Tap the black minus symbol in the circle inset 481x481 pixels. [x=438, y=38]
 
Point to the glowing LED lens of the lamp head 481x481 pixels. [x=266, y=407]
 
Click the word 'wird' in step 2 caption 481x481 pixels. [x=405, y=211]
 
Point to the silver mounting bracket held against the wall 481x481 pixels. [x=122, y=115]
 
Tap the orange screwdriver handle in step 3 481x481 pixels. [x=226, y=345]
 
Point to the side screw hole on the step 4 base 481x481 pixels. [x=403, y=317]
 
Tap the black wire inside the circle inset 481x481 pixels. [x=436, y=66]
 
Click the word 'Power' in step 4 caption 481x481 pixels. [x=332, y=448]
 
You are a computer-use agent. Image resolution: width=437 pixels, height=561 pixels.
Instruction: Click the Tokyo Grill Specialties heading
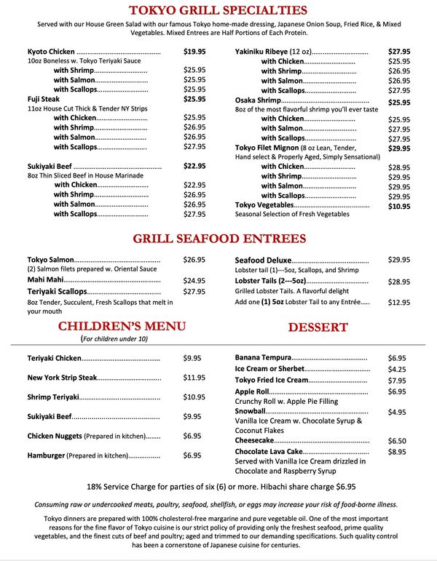click(218, 10)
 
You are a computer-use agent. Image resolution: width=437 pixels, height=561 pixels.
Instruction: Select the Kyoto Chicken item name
click(51, 52)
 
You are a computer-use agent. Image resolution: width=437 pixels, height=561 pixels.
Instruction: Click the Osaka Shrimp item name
click(258, 100)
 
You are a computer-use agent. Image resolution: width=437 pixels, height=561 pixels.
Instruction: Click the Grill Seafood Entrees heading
click(219, 239)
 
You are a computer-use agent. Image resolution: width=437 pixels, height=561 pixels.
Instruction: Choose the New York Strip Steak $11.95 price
click(194, 378)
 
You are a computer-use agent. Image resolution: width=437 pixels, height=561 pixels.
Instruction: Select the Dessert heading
click(318, 327)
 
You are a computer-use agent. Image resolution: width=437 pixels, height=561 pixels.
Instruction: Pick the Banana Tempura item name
click(263, 358)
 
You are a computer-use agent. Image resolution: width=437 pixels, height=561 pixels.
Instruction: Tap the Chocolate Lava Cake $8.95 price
click(397, 452)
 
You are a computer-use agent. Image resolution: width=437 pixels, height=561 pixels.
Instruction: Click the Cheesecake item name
click(255, 441)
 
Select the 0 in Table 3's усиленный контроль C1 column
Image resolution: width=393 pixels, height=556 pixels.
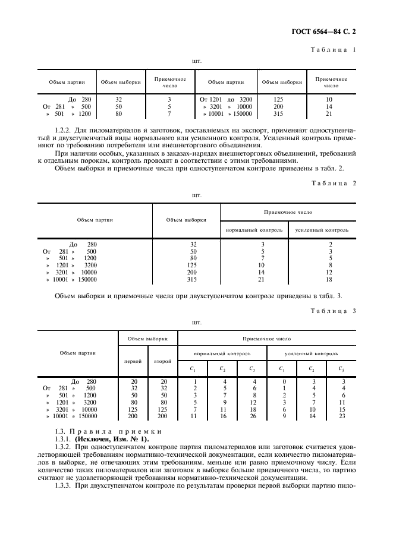click(284, 381)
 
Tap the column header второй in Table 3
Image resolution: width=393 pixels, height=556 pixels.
click(162, 361)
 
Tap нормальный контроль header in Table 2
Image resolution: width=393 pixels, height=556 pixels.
click(253, 229)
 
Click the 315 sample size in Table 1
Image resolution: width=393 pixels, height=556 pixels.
click(278, 113)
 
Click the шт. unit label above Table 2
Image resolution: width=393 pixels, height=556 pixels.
click(196, 194)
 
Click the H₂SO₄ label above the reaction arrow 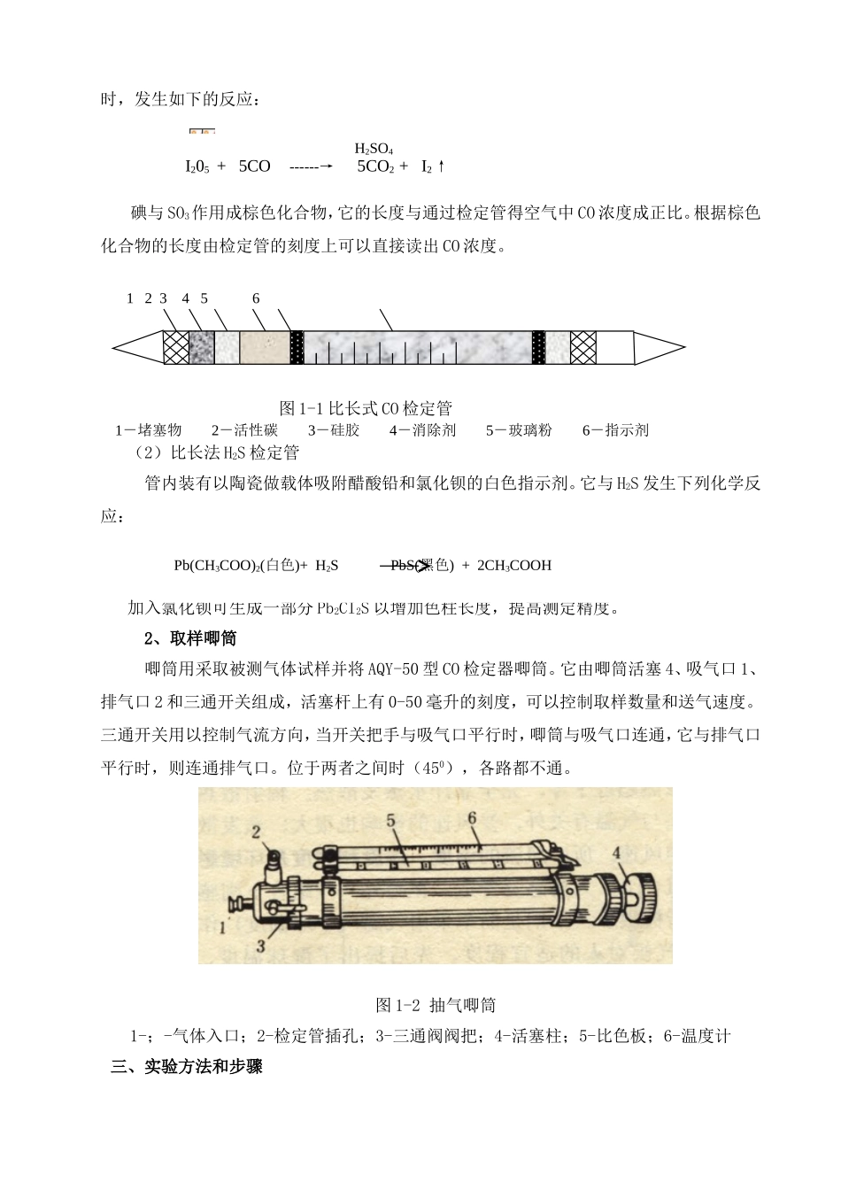pos(374,149)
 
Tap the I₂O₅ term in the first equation pos(197,166)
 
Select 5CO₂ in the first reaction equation pos(375,166)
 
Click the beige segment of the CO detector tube pos(265,347)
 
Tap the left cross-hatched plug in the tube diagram pos(176,347)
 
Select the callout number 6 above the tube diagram pos(256,298)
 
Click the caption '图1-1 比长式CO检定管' pos(366,408)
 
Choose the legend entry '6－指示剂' pos(615,430)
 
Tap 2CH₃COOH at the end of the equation pos(513,566)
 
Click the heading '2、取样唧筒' pos(190,638)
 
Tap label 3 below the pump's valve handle pos(262,946)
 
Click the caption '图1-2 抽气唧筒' pos(436,1005)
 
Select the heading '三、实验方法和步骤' pos(187,1067)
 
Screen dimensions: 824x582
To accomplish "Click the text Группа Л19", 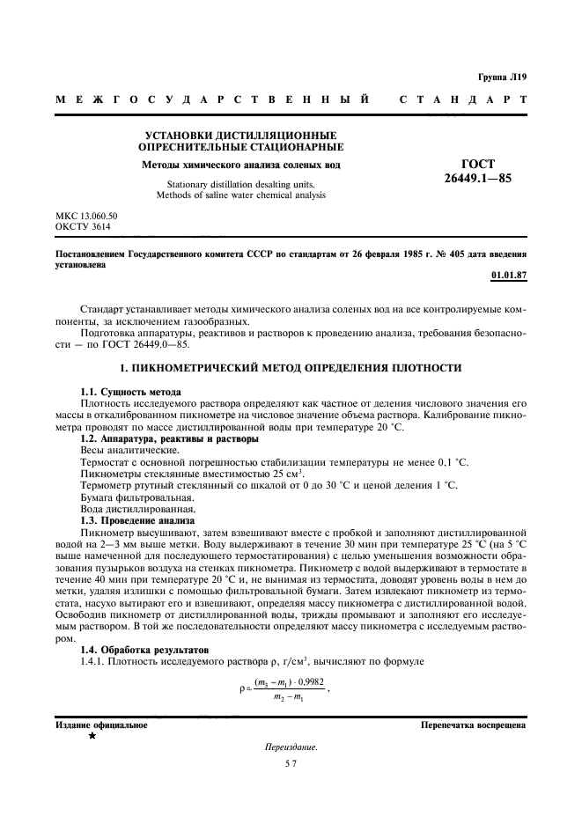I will pyautogui.click(x=503, y=77).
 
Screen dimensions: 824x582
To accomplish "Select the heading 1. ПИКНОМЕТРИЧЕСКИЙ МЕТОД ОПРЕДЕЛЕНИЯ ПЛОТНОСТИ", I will pyautogui.click(x=291, y=366).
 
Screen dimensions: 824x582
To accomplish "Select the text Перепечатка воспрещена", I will pyautogui.click(x=473, y=725).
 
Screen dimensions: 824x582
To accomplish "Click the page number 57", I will pyautogui.click(x=291, y=766).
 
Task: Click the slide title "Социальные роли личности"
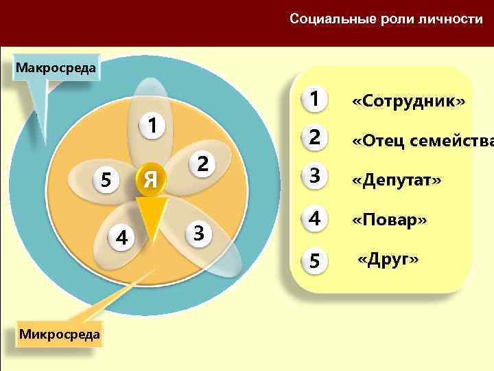click(x=386, y=19)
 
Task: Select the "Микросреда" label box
click(x=60, y=334)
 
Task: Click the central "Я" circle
click(x=152, y=179)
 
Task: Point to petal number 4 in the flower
click(x=121, y=238)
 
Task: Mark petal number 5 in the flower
click(x=106, y=179)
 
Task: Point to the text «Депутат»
click(x=397, y=180)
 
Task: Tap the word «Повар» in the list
click(x=389, y=221)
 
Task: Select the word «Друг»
click(x=388, y=260)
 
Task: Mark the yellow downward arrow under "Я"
click(x=152, y=212)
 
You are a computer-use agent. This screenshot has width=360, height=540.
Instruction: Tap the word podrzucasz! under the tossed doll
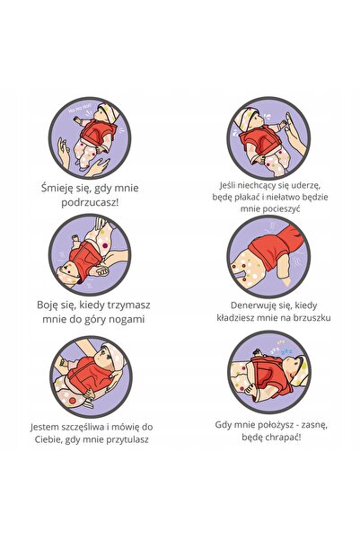pyautogui.click(x=90, y=202)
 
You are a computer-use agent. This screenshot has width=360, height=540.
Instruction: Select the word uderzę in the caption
pyautogui.click(x=306, y=185)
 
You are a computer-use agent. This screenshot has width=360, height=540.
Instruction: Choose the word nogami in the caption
pyautogui.click(x=127, y=319)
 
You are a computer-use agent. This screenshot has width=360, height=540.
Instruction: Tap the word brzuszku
pyautogui.click(x=312, y=317)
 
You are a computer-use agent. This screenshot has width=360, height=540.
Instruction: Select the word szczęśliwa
pyautogui.click(x=83, y=428)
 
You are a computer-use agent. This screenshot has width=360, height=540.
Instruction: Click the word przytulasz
pyautogui.click(x=127, y=439)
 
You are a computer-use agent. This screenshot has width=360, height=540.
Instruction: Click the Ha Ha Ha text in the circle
pyautogui.click(x=77, y=110)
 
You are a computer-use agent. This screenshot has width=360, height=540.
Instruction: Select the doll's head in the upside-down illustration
pyautogui.click(x=68, y=274)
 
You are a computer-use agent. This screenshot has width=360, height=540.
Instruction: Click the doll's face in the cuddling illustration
pyautogui.click(x=105, y=359)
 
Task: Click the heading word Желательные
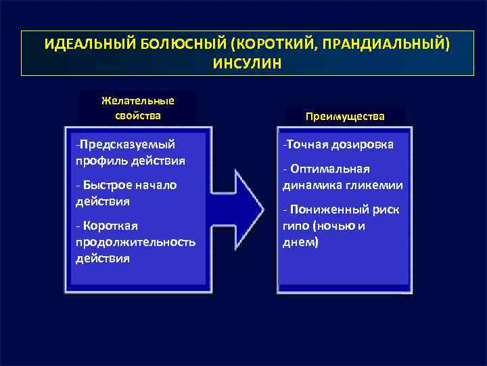tap(137, 100)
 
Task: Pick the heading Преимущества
tap(345, 116)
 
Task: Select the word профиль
tap(98, 161)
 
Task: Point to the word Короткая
tap(110, 226)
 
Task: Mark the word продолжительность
tap(136, 242)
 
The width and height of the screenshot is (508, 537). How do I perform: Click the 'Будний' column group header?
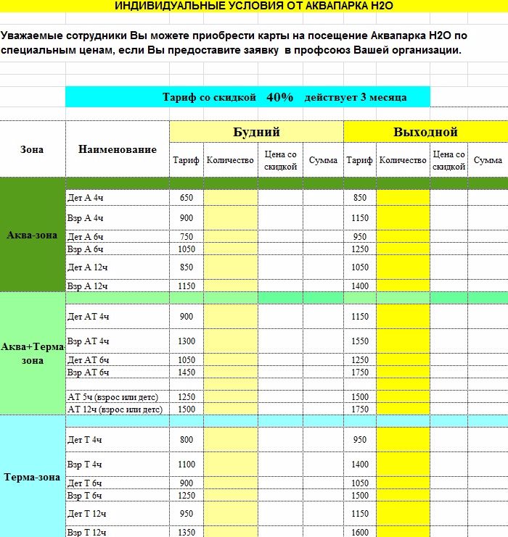pos(256,132)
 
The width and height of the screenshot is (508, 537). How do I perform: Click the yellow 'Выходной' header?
pos(425,132)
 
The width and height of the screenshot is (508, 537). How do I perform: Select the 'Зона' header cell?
pos(32,149)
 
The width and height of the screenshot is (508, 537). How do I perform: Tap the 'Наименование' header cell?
pos(117,149)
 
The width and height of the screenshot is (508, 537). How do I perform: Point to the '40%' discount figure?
pos(280,96)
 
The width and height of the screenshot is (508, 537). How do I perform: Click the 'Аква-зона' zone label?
pos(32,235)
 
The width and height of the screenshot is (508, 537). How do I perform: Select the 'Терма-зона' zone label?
pos(32,478)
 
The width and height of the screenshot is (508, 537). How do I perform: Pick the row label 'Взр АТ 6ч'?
pos(88,372)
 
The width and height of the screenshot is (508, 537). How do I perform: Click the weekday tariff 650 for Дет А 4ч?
pos(187,198)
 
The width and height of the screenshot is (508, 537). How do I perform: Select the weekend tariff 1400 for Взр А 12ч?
pos(360,286)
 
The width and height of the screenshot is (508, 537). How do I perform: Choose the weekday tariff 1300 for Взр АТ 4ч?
pos(187,341)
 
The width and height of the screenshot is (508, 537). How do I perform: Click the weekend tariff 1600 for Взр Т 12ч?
pos(360,532)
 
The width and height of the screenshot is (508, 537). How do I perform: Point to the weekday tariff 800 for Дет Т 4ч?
pos(187,439)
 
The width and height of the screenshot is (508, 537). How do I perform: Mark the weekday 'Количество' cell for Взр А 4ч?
pos(231,218)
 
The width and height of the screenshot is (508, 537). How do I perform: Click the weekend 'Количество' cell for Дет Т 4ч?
pos(403,439)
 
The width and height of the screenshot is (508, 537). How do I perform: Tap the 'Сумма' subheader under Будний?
pos(323,160)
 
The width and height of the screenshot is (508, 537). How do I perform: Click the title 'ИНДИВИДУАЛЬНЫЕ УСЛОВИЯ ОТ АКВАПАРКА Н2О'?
pos(254,5)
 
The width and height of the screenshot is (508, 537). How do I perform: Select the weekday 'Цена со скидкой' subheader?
pos(281,160)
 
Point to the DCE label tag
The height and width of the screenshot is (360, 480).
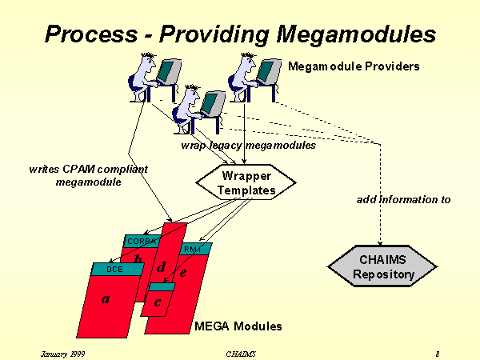tap(114, 270)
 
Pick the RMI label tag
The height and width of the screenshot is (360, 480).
tap(193, 250)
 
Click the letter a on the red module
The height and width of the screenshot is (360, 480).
tap(105, 299)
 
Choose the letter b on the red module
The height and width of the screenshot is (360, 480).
tap(138, 259)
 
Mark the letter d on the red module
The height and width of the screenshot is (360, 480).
tap(161, 266)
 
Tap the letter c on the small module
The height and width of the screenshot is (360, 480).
tap(158, 302)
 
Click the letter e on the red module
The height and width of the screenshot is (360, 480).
tap(183, 272)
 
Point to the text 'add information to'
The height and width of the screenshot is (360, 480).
tap(403, 199)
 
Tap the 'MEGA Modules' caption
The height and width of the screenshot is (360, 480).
tap(238, 326)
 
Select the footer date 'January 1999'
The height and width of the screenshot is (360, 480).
tap(62, 353)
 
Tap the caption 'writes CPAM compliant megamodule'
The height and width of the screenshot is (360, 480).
tap(88, 175)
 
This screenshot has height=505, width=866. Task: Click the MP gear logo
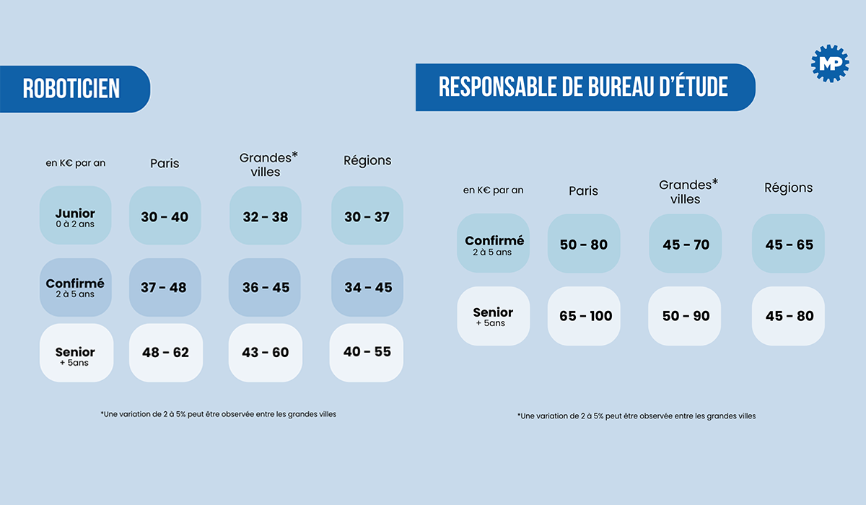[829, 63]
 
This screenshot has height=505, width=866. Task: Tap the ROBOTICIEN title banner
[72, 89]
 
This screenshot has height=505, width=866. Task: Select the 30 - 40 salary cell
[165, 216]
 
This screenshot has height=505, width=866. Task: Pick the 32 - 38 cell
[266, 216]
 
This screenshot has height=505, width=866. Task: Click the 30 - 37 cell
[367, 216]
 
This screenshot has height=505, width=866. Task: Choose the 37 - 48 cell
[165, 287]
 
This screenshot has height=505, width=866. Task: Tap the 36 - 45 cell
[266, 287]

====================

◆ WORK INSTRUCTIONS
Arrange the entries above as a numbered list, one line per item, starting at the line that contains "This screenshot has height=505, width=866. Task: Pick" and continuing through the last line of the entries, and leave out any blank lines.

◆ OUTPUT FOR THIS TASK
1. This screenshot has height=505, width=866. Task: Pick the 32 - 38 cell
2. [266, 216]
3. This screenshot has height=505, width=866. Task: Click the 30 - 37 cell
4. [367, 216]
5. This screenshot has height=505, width=866. Task: Choose the 37 - 48 cell
6. [165, 287]
7. This screenshot has height=505, width=866. Task: Tap the 36 - 45 cell
8. [266, 287]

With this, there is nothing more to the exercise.